- _Exercise details_
Nothing but a number is expected: the count of lines in the data below that include "Sell".

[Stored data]
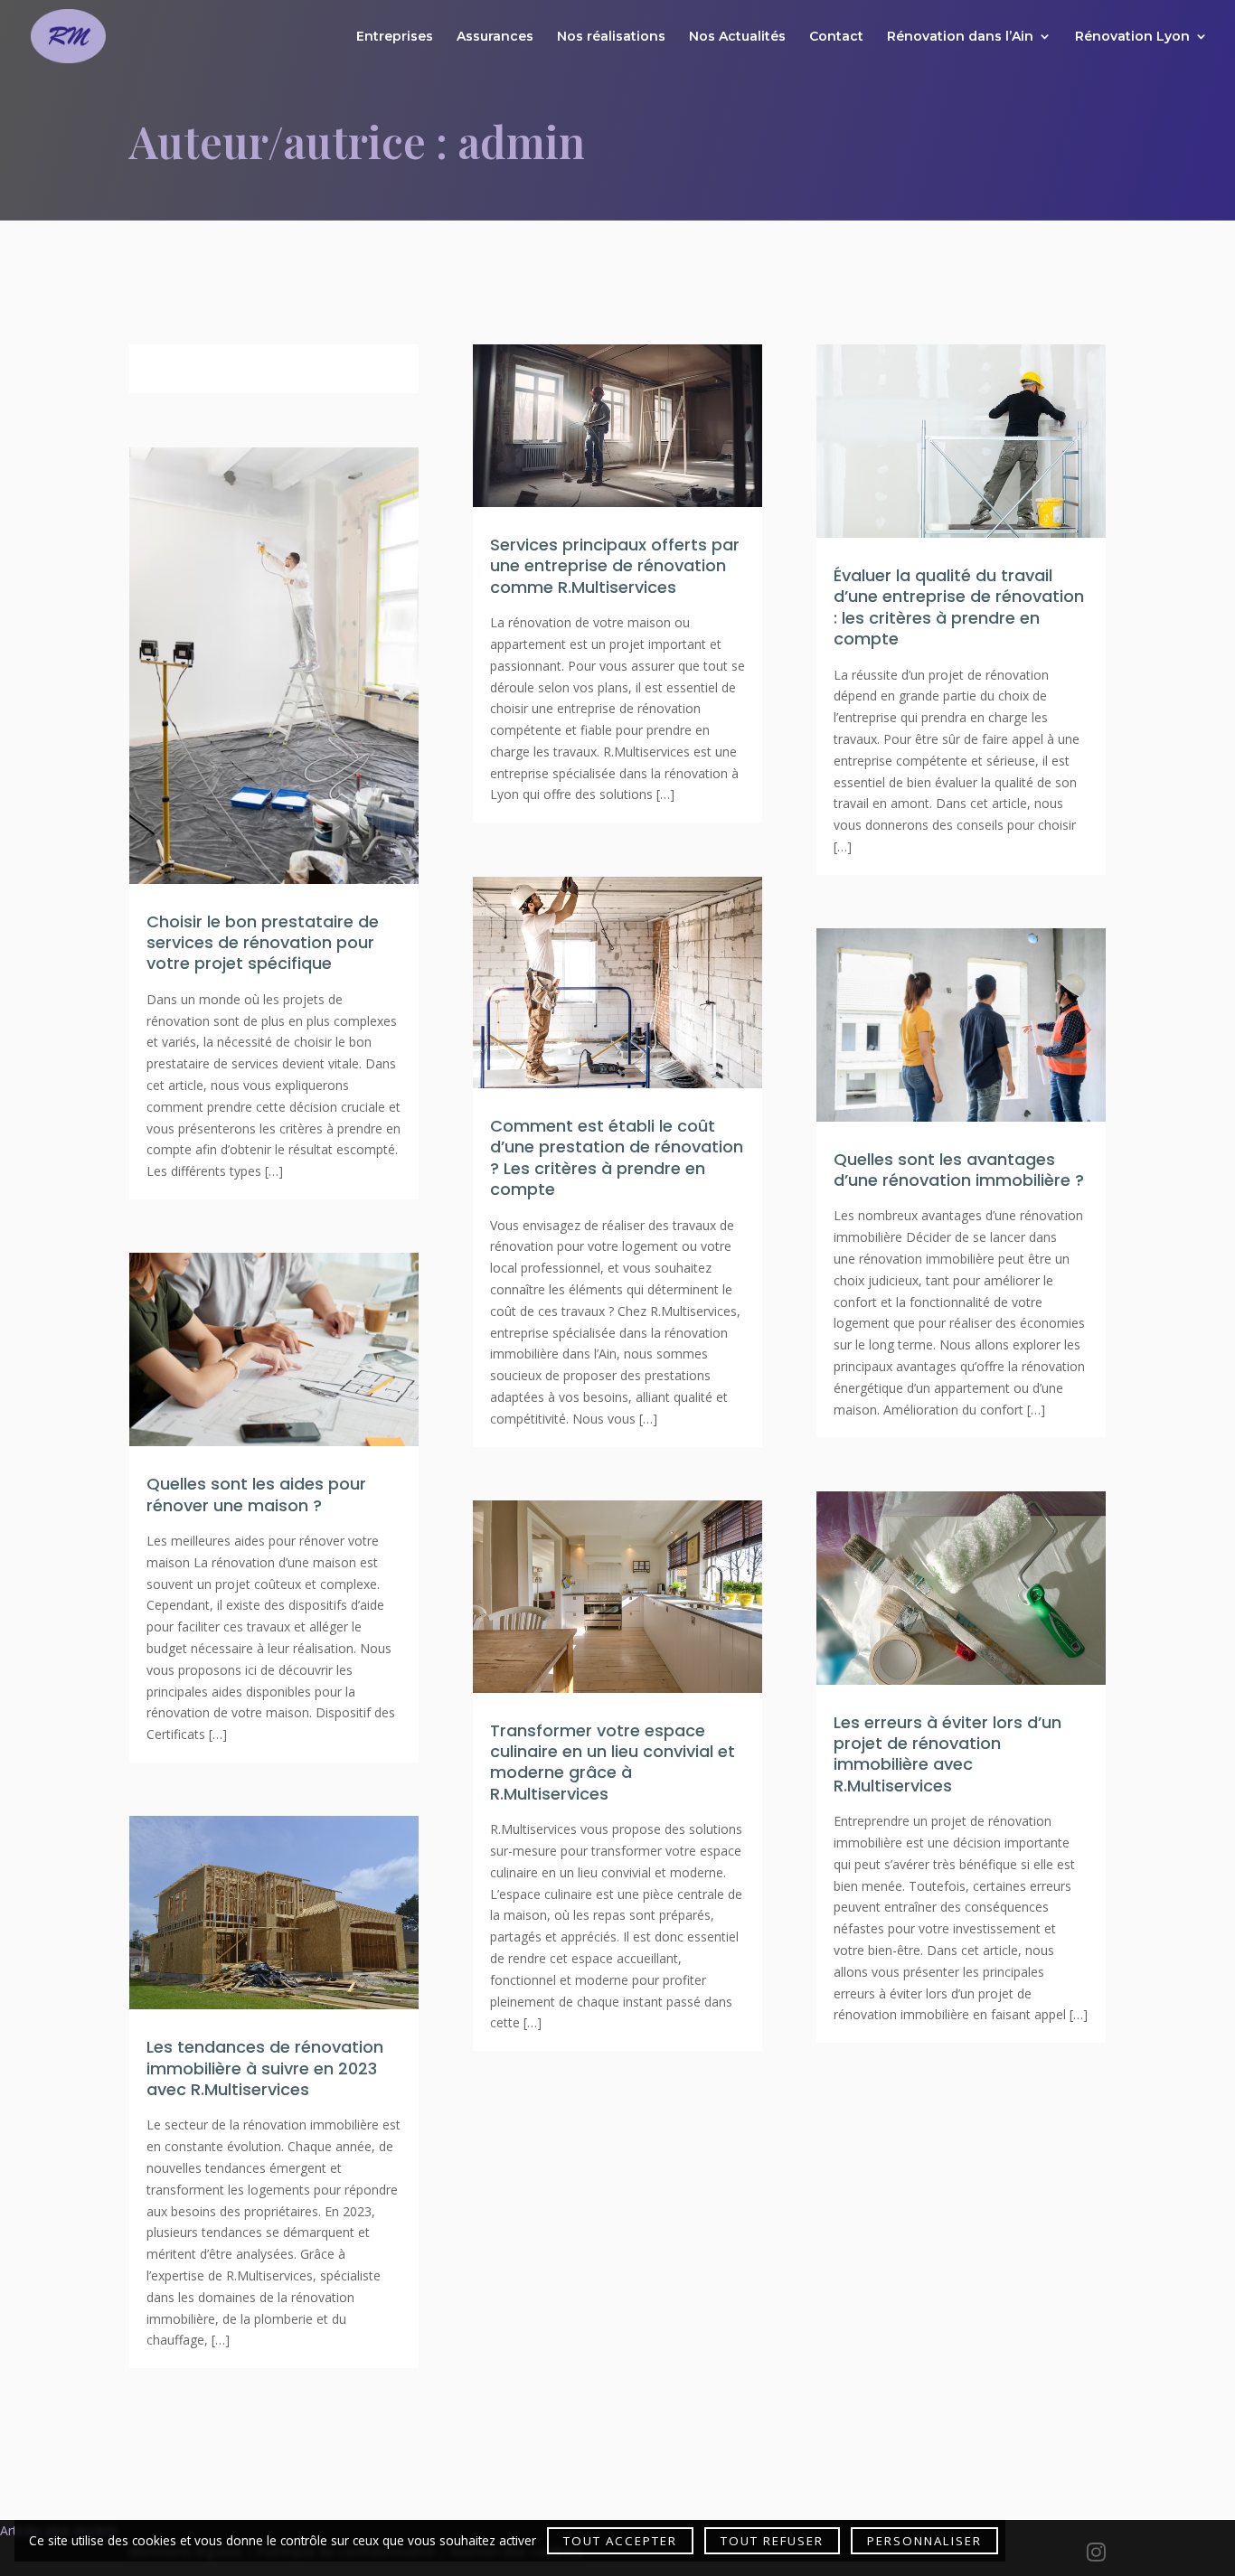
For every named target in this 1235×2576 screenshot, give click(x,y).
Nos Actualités (737, 37)
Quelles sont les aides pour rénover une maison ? (256, 1494)
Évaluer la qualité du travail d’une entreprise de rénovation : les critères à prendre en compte (959, 607)
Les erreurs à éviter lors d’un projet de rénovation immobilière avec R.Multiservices (947, 1754)
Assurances (495, 37)
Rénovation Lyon (1132, 37)
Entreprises (394, 37)
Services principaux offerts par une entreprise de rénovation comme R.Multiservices (615, 565)
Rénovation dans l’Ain (960, 37)
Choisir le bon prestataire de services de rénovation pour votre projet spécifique (262, 942)
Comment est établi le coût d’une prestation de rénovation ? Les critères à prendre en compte (616, 1157)
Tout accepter (620, 2541)
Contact (836, 37)
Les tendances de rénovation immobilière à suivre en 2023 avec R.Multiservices (264, 2068)
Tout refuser (772, 2541)
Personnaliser (924, 2541)
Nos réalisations (611, 37)
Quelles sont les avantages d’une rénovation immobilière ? (961, 1169)
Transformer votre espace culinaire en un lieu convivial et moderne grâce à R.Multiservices (612, 1762)
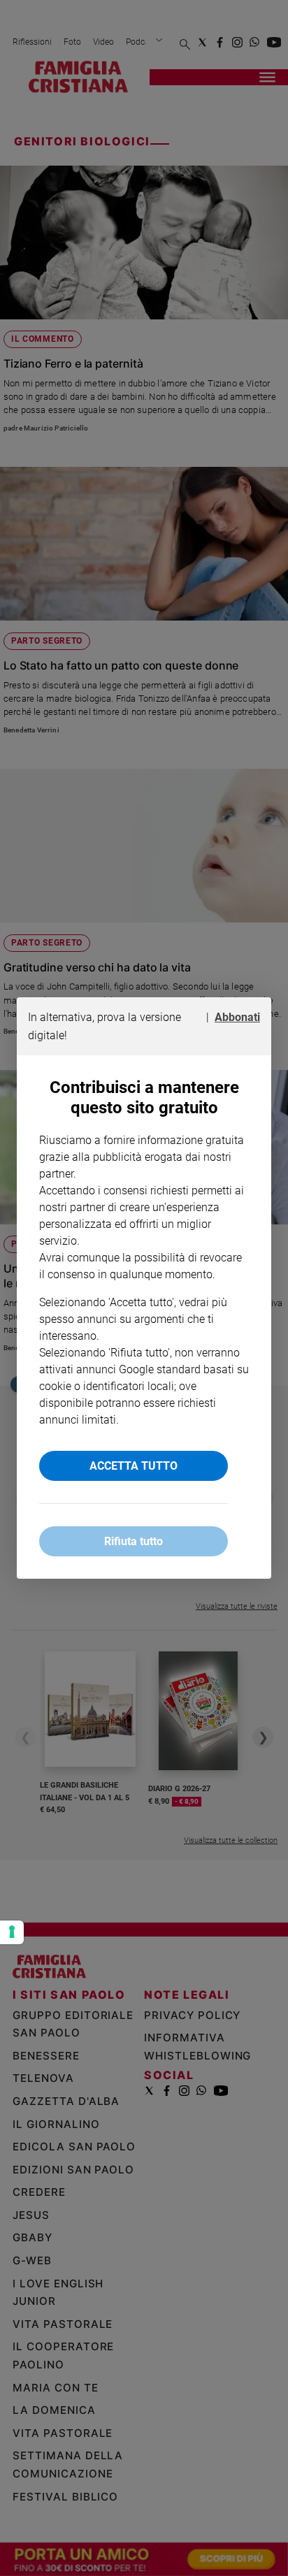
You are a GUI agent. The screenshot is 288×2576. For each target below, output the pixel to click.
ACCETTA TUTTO (133, 1465)
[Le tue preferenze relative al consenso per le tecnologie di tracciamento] (12, 1932)
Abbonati (237, 1017)
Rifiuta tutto (133, 1541)
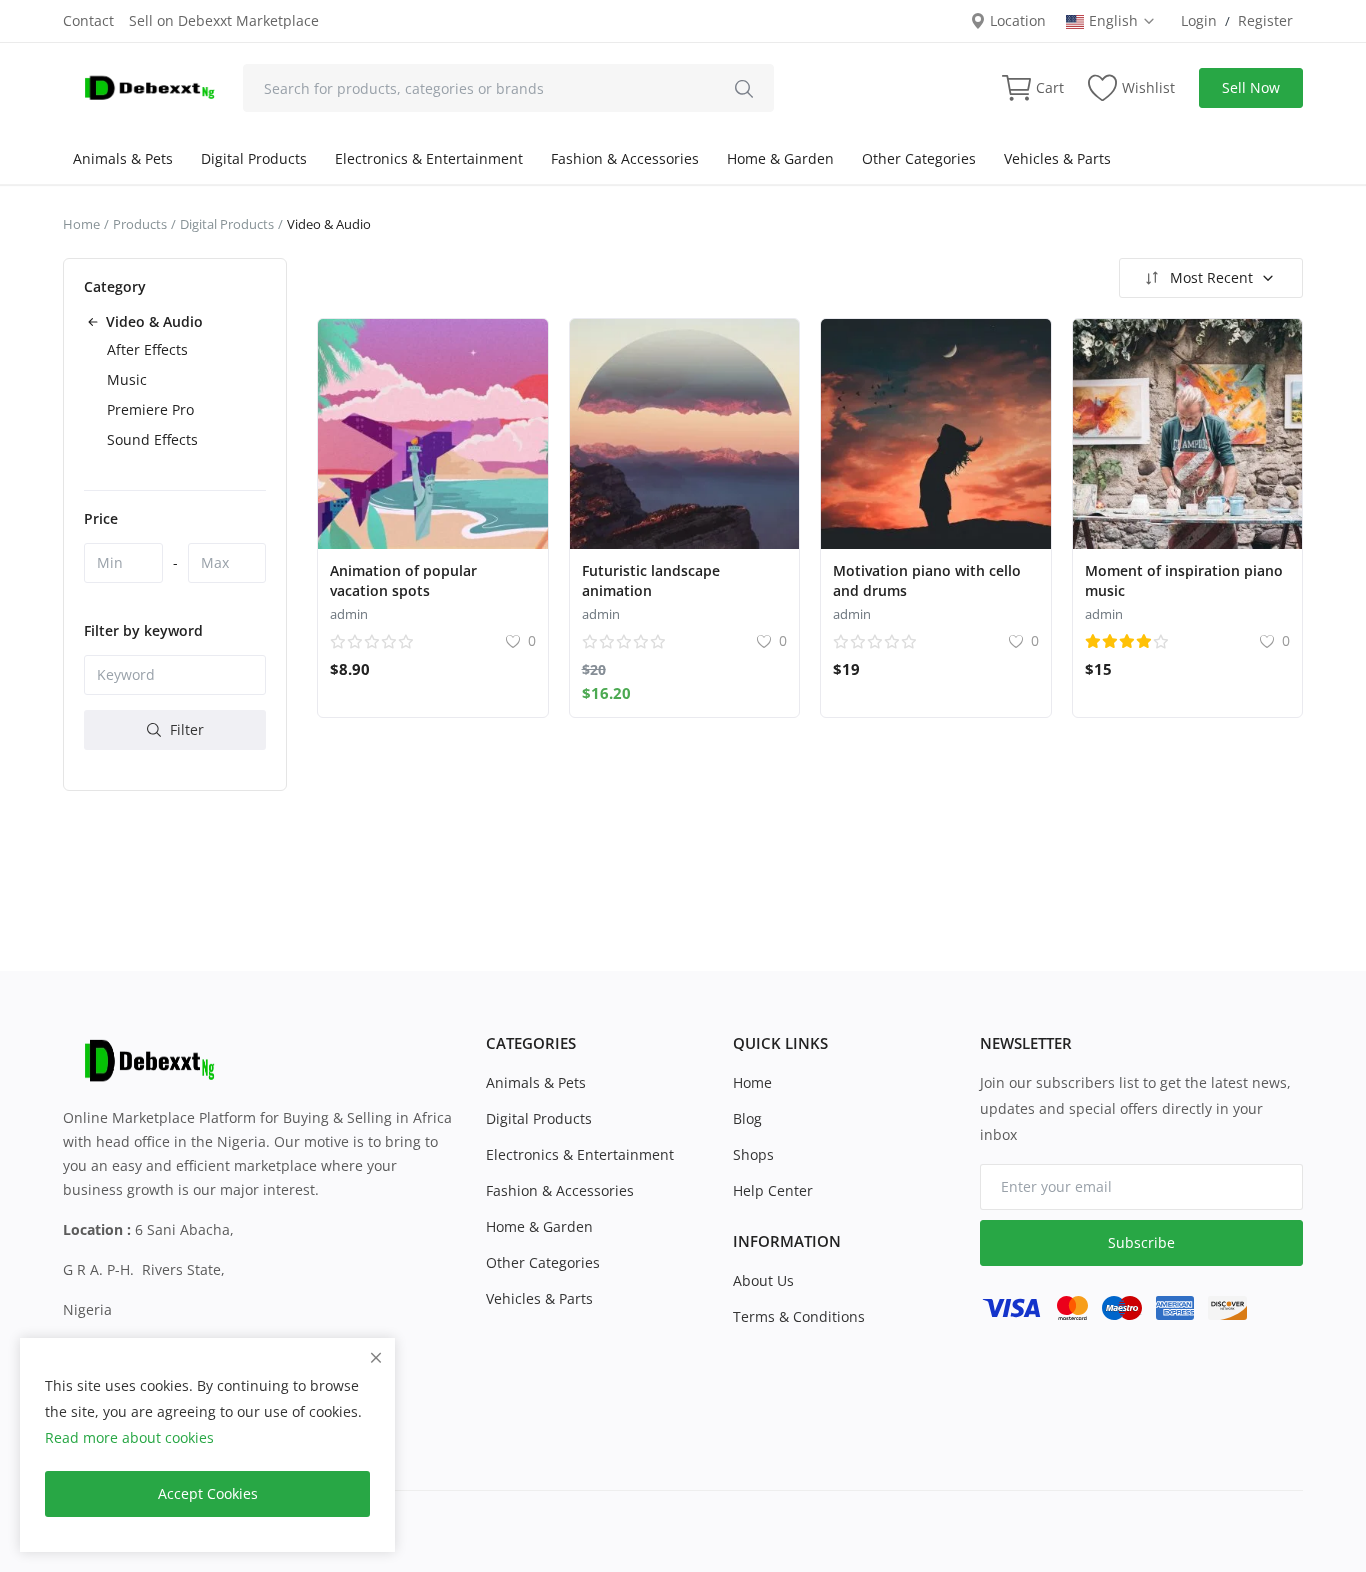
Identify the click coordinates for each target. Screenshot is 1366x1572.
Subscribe (1141, 1242)
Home (81, 224)
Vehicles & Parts (1057, 158)
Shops (753, 1154)
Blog (747, 1118)
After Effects (147, 349)
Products (140, 224)
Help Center (773, 1190)
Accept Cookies (208, 1493)
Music (127, 379)
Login (1199, 20)
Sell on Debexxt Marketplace (224, 20)
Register (1265, 20)
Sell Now (1251, 87)
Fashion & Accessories (625, 158)
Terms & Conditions (799, 1316)
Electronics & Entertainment (429, 158)
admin (349, 614)
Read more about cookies (129, 1437)
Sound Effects (152, 439)
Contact (88, 20)
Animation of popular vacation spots (403, 580)
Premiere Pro (150, 409)
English (1115, 20)
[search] (744, 88)
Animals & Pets (123, 158)
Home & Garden (780, 158)
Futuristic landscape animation (651, 580)
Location (1016, 20)
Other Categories (919, 158)
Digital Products (254, 158)
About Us (763, 1280)
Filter (185, 729)
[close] (376, 1357)
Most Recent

- _Your response_
2